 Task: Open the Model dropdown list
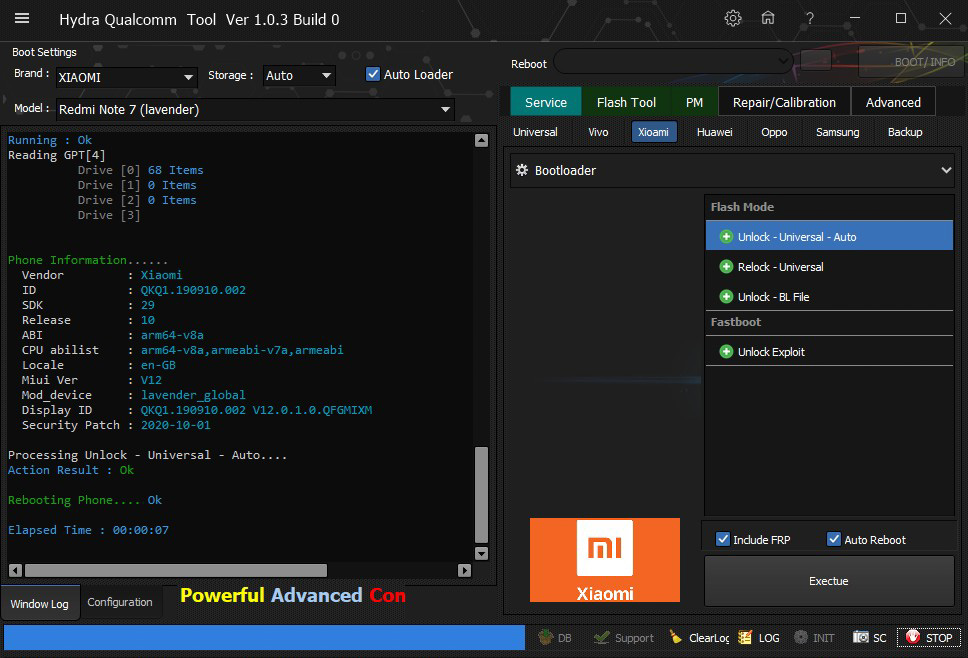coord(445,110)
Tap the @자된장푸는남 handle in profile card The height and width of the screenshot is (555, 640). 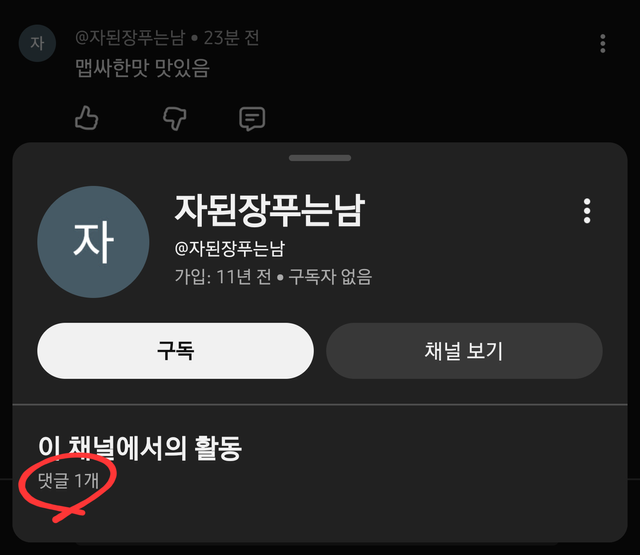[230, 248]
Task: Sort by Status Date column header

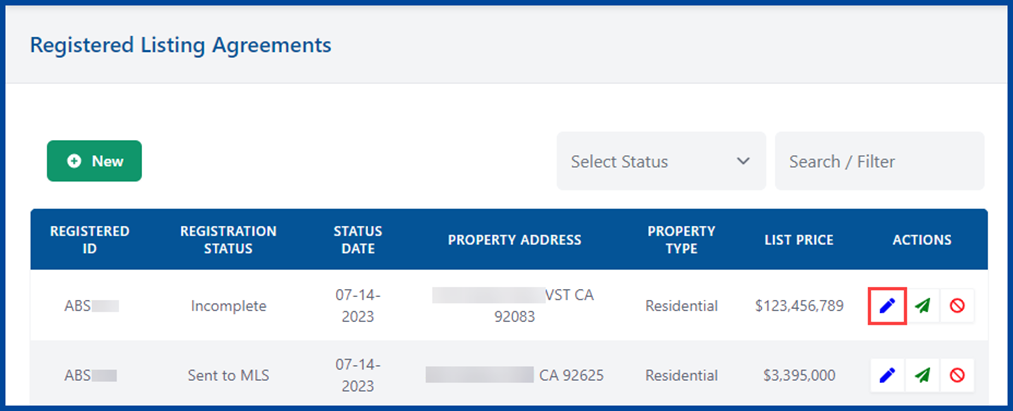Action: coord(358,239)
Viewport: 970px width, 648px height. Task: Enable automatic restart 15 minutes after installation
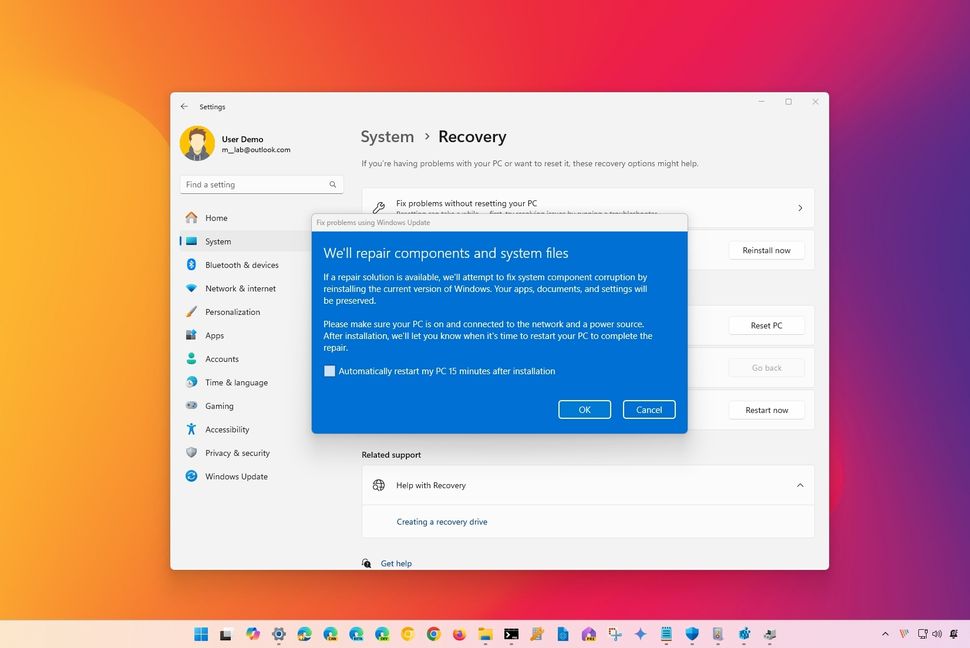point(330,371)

—————

THE EXERCISE: Quote the records from the line containing "Task: Sort by Status Date column header" through the end of the records, leaving out the pictures.

REPLY:
Task: Sort by Status Date column header

Action: coord(358,239)
Viewport: 970px width, 648px height. Task: Enable automatic restart 15 minutes after installation
point(330,371)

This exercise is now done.